Taking into account the difficulties involved in the above procedures, you will probably think that the experts working for the preparation of the standards are earning a lot of money. Well, you are wrong. In the majority of cases they are volunteers, who have their own job at home, and can dedicate to standardization only remnants of their time. Moreover, in order to have the great honor to be a standardizer you have (or your organization has) to pay: in fact CEN is the federation of the various European national standard organizations, you are not allowed to work in the CEN TCs or WGs if you do not pay a fee to your nominating standard organization; unless, of course, you are an employee of this organization.

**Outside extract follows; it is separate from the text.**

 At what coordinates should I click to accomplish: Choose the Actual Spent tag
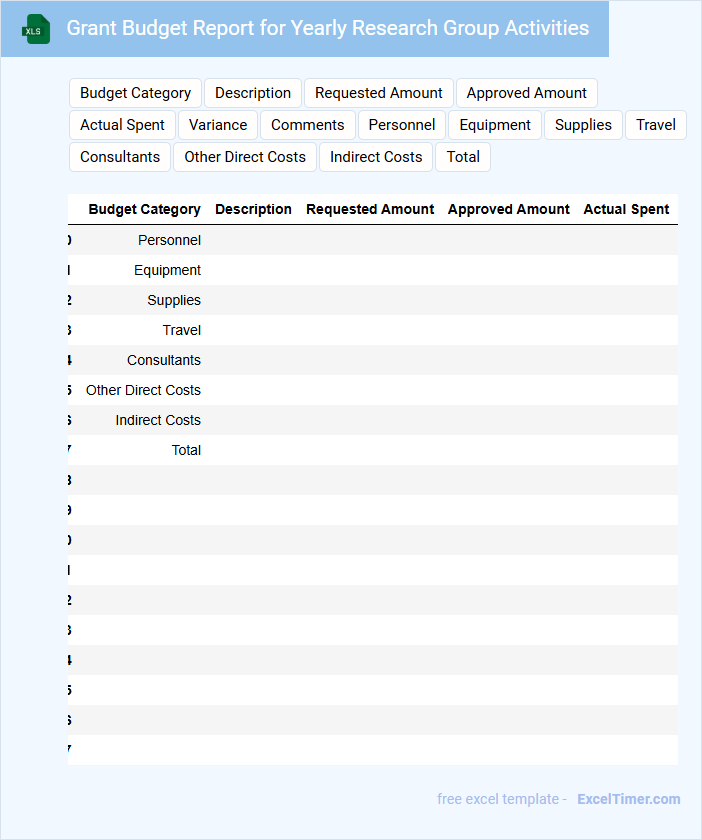tap(122, 125)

Well, some time ago this was not completely true: at the beginning of our work on the new harmonized standard EN 13445, there was an agreement between CEN and the European Commission: on the basis of this agreement the experts working for the harmonized standards of the Pressure Equipment Directive did receive money for their services. But after about 10 years, for reasons that it would be very long to explain, this financial support (although in theory it could still be required today by the CEN members) was terminated in the worst possible way, that is withdrawing the payment of the experts for the work they had already done, and asking back the money which was already given to them (I have already told this very sad story in another newsletter, so I will not repeat it now).

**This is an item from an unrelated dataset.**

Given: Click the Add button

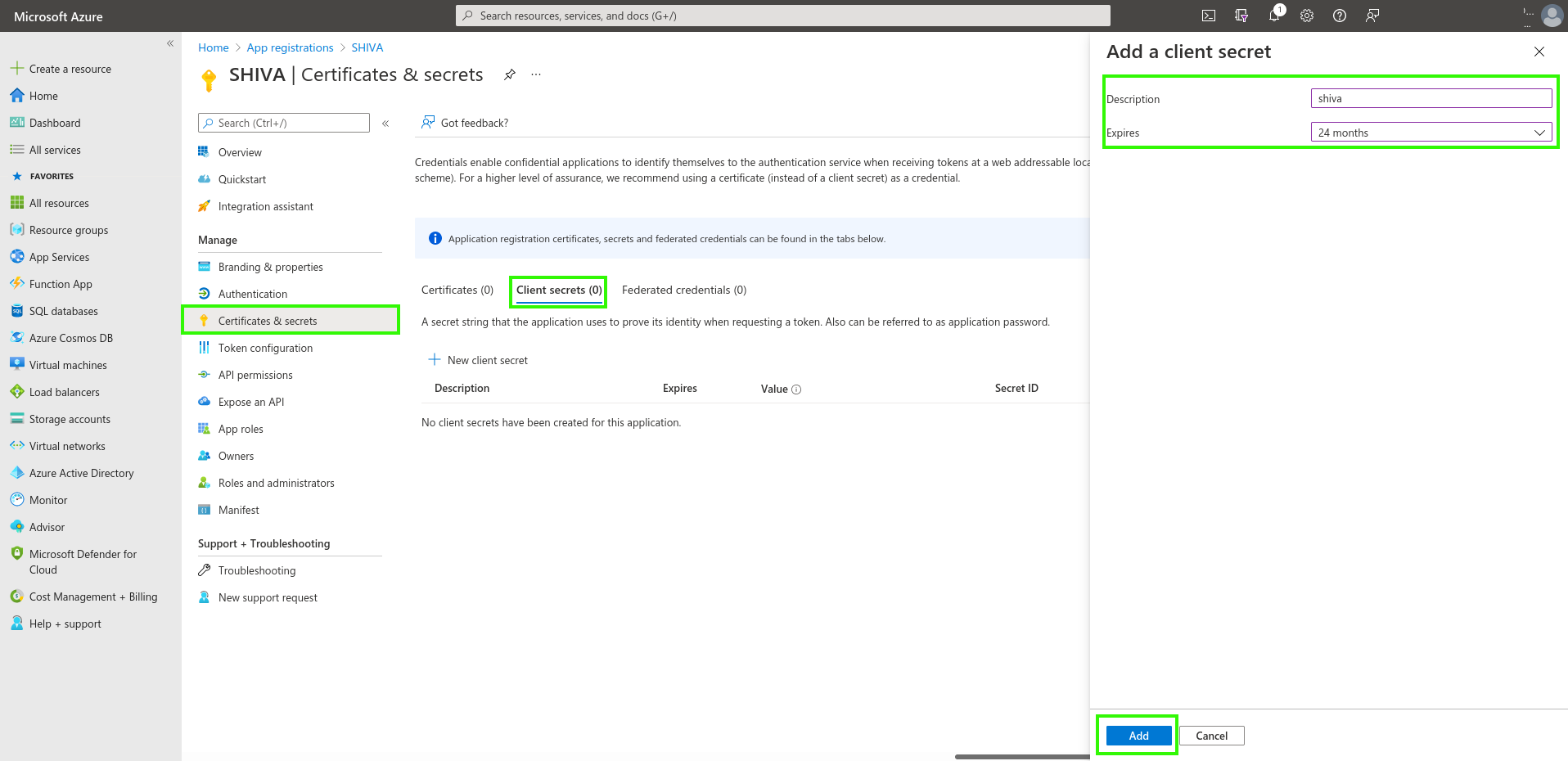Looking at the screenshot, I should point(1138,736).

Well, this is not exactly the way of making standards used elsewhere in the world. This summer I was in Paris for the Pressure Vessel and Piping conference organized by ASME, the American Society of Mechanical Engineers. At the end of the Conference, after the Official Conference Lunch, there was a distribution of prizes and honors to the people working in the ASME Committees for the development of the ASME standards. The experts who worked many years for such Committees received a medal, a certification, and a check (500$, 1000$ or even more, depending on the years they had spent in such committees). But the nicest thing was not the money (in any case not enough to be considered as a payment for their services): it was being called on stage to receive an award from the President, while all present applauded. And it was really a pleasure to see all these people coming back to their tables with a big smile depicted on their faces, and with a feeling that there was somebody in the world who could appreciate their work: maybe a usual feeling among actors, singers, doctors, saints, poets and painters, certainly not among the experts of Pressure Equipment standards. By the way, I do not know how many experts of CEN have ever received at least a letter from the CEN management saying “Thank you good man, so go ahead”. Well, although I am not in the CEN management, this is exactly the message that I would like to send to all the friends of my WG. I know that it is neither a medal, nor a certification, and certainly it is not a check, but it is probably the maximum reward that they will receive from CEN for the work they are doing.